• Your instructions
Rewrite every line of the records below as a numbered list, omitting the blank lines.
Begin Data
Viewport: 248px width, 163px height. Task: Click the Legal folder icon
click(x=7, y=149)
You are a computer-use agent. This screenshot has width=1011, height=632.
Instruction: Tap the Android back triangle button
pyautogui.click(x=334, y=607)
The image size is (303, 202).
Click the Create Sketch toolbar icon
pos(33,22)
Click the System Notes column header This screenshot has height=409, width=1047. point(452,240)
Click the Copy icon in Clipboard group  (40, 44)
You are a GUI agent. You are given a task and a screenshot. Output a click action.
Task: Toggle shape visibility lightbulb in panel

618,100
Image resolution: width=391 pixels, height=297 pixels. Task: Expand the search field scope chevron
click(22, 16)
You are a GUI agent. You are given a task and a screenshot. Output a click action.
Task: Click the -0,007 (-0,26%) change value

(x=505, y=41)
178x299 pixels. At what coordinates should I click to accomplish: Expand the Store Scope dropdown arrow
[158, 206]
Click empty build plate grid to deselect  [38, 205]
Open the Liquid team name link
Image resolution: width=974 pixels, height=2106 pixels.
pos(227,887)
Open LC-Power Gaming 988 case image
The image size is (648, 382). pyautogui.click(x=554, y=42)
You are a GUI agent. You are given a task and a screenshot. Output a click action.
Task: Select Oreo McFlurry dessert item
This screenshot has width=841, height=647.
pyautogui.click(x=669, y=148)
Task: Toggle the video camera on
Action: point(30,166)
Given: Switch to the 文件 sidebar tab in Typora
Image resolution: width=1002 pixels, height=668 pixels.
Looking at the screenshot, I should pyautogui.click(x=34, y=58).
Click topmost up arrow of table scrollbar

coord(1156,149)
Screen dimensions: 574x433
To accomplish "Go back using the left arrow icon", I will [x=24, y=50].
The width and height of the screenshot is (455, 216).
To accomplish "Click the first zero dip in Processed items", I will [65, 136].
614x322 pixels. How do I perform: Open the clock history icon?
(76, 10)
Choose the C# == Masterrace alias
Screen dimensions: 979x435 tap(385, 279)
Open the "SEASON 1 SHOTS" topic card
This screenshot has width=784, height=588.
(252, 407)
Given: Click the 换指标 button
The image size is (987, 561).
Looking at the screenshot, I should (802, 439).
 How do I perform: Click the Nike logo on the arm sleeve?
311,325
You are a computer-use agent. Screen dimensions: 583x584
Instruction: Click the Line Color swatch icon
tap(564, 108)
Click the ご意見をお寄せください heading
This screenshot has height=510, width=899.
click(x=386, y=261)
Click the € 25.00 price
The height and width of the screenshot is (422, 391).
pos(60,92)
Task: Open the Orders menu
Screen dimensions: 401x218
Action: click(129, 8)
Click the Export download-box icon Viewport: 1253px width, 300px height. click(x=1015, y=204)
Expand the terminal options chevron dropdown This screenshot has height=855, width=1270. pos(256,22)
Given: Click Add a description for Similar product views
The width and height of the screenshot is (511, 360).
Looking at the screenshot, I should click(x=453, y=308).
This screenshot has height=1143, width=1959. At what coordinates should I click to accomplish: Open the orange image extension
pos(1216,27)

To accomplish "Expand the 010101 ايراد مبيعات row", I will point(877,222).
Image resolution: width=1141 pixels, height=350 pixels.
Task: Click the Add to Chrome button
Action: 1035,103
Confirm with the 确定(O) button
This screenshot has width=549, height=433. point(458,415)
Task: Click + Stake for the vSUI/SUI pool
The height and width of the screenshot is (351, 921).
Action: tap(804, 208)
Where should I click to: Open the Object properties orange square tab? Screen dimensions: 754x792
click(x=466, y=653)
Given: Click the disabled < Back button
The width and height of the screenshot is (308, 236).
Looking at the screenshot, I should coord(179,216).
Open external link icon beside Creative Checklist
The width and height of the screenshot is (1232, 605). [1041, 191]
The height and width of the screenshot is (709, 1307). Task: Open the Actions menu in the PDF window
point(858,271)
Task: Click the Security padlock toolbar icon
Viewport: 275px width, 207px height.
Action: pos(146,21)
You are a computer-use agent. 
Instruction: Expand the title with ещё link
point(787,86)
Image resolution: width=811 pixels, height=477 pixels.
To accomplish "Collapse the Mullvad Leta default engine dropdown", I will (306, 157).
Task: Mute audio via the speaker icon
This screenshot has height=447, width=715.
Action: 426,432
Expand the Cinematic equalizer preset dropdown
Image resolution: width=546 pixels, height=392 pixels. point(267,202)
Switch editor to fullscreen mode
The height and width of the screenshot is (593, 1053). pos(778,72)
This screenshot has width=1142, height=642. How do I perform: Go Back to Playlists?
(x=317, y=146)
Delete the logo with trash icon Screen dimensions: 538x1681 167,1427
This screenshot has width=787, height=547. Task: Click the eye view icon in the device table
End Data
• Written reply
1. Viewport: 248px width, 163px height. Task: Click the Legal folder icon
2. click(x=7, y=149)
3. You are a computer-use agent. This screenshot has width=1011, height=632.
4. Instruction: Tap the Android back triangle button
5. pyautogui.click(x=334, y=607)
6. The image size is (303, 202).
7. Click the Create Sketch toolbar icon
8. pos(33,22)
9. Click the System Notes column header This screenshot has height=409, width=1047. point(452,240)
10. Click the Copy icon in Clipboard group  (40, 44)
11. You are a GUI agent. You are given a task and a screenshot. Output a click action.
12. Task: Toggle shape visibility lightbulb in panel
13. 618,100
14. Image resolution: width=391 pixels, height=297 pixels. Task: Expand the search field scope chevron
15. click(22, 16)
16. You are a GUI agent. You are given a task and a screenshot. Output a click action.
17. Task: Click the -0,007 (-0,26%) change value
18. (x=505, y=41)
19. 178x299 pixels. At what coordinates should I click to accomplish: Expand the Store Scope dropdown arrow
20. [158, 206]
21. Click empty build plate grid to deselect  [38, 205]
22. Open the Liquid team name link
23. Image resolution: width=974 pixels, height=2106 pixels.
24. pos(227,887)
25. Open LC-Power Gaming 988 case image
26. The image size is (648, 382). pyautogui.click(x=554, y=42)
27. You are a GUI agent. You are given a task and a screenshot. Output a click action.
28. Task: Select Oreo McFlurry dessert item
29. This screenshot has width=841, height=647.
30. pyautogui.click(x=669, y=148)
31. Task: Toggle the video camera on
32. Action: point(30,166)
33. Given: Switch to the 文件 sidebar tab in Typora
34. Image resolution: width=1002 pixels, height=668 pixels.
35. Looking at the screenshot, I should pyautogui.click(x=34, y=58).
36. Click topmost up arrow of table scrollbar
37. coord(1156,149)
38. Screen dimensions: 574x433
39. To accomplish "Go back using the left arrow icon", I will [x=24, y=50].
40. The width and height of the screenshot is (455, 216).
41. To accomplish "Click the first zero dip in Processed items", I will [65, 136].
42. 614x322 pixels. How do I perform: Open the clock history icon?
43. (76, 10)
44. Choose the C# == Masterrace alias
45. Screen dimensions: 979x435 tap(385, 279)
46. Open the "SEASON 1 SHOTS" topic card
47. This screenshot has width=784, height=588.
48. (252, 407)
49. Given: Click the 换指标 button
50. The image size is (987, 561).
51. Looking at the screenshot, I should (802, 439).
52.  How do I perform: Click the Nike logo on the arm sleeve?
53. 311,325
54. You are a computer-use agent. Screen dimensions: 583x584
55. Instruction: Click the Line Color swatch icon
56. tap(564, 108)
57. Click the ご意見をお寄せください heading
58. This screenshot has height=510, width=899.
59. click(x=386, y=261)
60. Click the € 25.00 price
61. The height and width of the screenshot is (422, 391).
62. pos(60,92)
63. Task: Open the Orders menu
64. Screen dimensions: 401x218
65. Action: click(129, 8)
66. Click the Export download-box icon Viewport: 1253px width, 300px height. click(x=1015, y=204)
67. Expand the terminal options chevron dropdown This screenshot has height=855, width=1270. pos(256,22)
68. Given: Click Add a description for Similar product views
69. The width and height of the screenshot is (511, 360).
70. Looking at the screenshot, I should click(x=453, y=308).
71. This screenshot has height=1143, width=1959. At what coordinates should I click to accomplish: Open the orange image extension
72. pos(1216,27)
73. To accomplish "Expand the 010101 ايراد مبيعات row", I will point(877,222).
74. Image resolution: width=1141 pixels, height=350 pixels.
75. Task: Click the Add to Chrome button
76. Action: 1035,103
77. Confirm with the 确定(O) button
78. This screenshot has width=549, height=433. point(458,415)
79. Task: Click + Stake for the vSUI/SUI pool
80. The height and width of the screenshot is (351, 921).
81. Action: tap(804, 208)
82. Where should I click to: Open the Object properties orange square tab? Screen dimensions: 754x792
83. click(x=466, y=653)
84. Given: Click the disabled < Back button
85. The width and height of the screenshot is (308, 236).
86. Looking at the screenshot, I should coord(179,216).
87. Open external link icon beside Creative Checklist
88. The width and height of the screenshot is (1232, 605). [1041, 191]
89. The height and width of the screenshot is (709, 1307). Task: Open the Actions menu in the PDF window
90. point(858,271)
91. Task: Click the Security padlock toolbar icon
92. Viewport: 275px width, 207px height.
93. Action: pos(146,21)
94. You are a computer-use agent. 
95. Instruction: Expand the title with ещё link
96. point(787,86)
97. Image resolution: width=811 pixels, height=477 pixels.
98. To accomplish "Collapse the Mullvad Leta default engine dropdown", I will (306, 157).
99. Task: Mute audio via the speaker icon
100. This screenshot has height=447, width=715.
101. Action: 426,432
102. Expand the Cinematic equalizer preset dropdown
103. Image resolution: width=546 pixels, height=392 pixels. point(267,202)
104. Switch editor to fullscreen mode
105. The height and width of the screenshot is (593, 1053). pos(778,72)
106. This screenshot has width=1142, height=642. How do I perform: Go Back to Playlists?
107. (x=317, y=146)
108. Delete the logo with trash icon Screen dimensions: 538x1681 167,1427
109. This screenshot has width=787, height=547. Task: Click the eye view icon in the device table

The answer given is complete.